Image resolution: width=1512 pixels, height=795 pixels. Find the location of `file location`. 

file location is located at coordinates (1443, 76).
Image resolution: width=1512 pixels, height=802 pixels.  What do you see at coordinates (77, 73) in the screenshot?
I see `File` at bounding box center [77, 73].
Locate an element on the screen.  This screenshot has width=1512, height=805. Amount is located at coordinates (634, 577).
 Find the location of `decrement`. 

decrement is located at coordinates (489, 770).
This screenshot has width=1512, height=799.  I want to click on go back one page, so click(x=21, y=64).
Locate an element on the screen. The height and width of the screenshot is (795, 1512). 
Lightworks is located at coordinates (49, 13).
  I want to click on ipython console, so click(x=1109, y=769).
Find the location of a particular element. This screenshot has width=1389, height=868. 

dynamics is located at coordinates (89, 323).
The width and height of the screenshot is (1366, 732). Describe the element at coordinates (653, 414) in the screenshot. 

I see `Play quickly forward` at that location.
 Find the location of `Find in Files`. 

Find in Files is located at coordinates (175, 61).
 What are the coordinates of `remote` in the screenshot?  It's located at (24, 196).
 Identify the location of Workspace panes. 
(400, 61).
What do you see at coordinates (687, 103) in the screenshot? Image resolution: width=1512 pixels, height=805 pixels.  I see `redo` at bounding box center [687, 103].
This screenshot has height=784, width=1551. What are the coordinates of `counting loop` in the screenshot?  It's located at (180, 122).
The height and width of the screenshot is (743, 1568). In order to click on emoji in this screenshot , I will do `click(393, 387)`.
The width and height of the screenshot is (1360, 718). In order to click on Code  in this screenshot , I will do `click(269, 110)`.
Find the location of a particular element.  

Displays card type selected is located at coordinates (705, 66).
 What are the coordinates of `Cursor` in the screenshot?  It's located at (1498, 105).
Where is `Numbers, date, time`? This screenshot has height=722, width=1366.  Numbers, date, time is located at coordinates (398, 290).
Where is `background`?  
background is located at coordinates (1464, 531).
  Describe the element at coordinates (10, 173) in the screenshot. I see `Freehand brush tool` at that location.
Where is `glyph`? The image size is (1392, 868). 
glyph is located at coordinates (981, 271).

______________________________

• _Written request_: Reproduce all of the data above, substituting "Screen size" for each occurrence of "Image resolution" and leaving every other character unchanged.

• _Answer_:
Screen size: width=1512 pixels, height=795 pixels. Find the location of `file location`. 

file location is located at coordinates (1443, 76).
Screen size: width=1512 pixels, height=802 pixels.  What do you see at coordinates (77, 73) in the screenshot?
I see `File` at bounding box center [77, 73].
Locate an element on the screen.  This screenshot has width=1512, height=805. Amount is located at coordinates (634, 577).
 Find the location of `decrement`. 

decrement is located at coordinates (489, 770).
This screenshot has width=1512, height=799.  I want to click on go back one page, so click(x=21, y=64).
Locate an element on the screen. The height and width of the screenshot is (795, 1512). 
Lightworks is located at coordinates (49, 13).
  I want to click on ipython console, so click(x=1109, y=769).
Find the location of a particular element. This screenshot has width=1389, height=868. 

dynamics is located at coordinates (89, 323).
The width and height of the screenshot is (1366, 732). Describe the element at coordinates (653, 414) in the screenshot. 

I see `Play quickly forward` at that location.
 Find the location of `Find in Files`. 

Find in Files is located at coordinates (175, 61).
 What are the coordinates of `remote` in the screenshot?  It's located at (24, 196).
 Identify the location of Workspace panes. 
(400, 61).
What do you see at coordinates (687, 103) in the screenshot? Screen size: width=1512 pixels, height=805 pixels.  I see `redo` at bounding box center [687, 103].
This screenshot has height=784, width=1551. What are the coordinates of `counting loop` in the screenshot?  It's located at (180, 122).
The height and width of the screenshot is (743, 1568). In order to click on emoji in this screenshot , I will do `click(393, 387)`.
The width and height of the screenshot is (1360, 718). In order to click on Code  in this screenshot , I will do `click(269, 110)`.
Find the location of a particular element.  

Displays card type selected is located at coordinates (705, 66).
 What are the coordinates of `Cursor` in the screenshot?  It's located at (1498, 105).
Where is `Numbers, date, time`? This screenshot has height=722, width=1366.  Numbers, date, time is located at coordinates (398, 290).
Where is `background`?  
background is located at coordinates (1464, 531).
  Describe the element at coordinates (10, 173) in the screenshot. I see `Freehand brush tool` at that location.
Where is `glyph`? The image size is (1392, 868). 
glyph is located at coordinates (981, 271).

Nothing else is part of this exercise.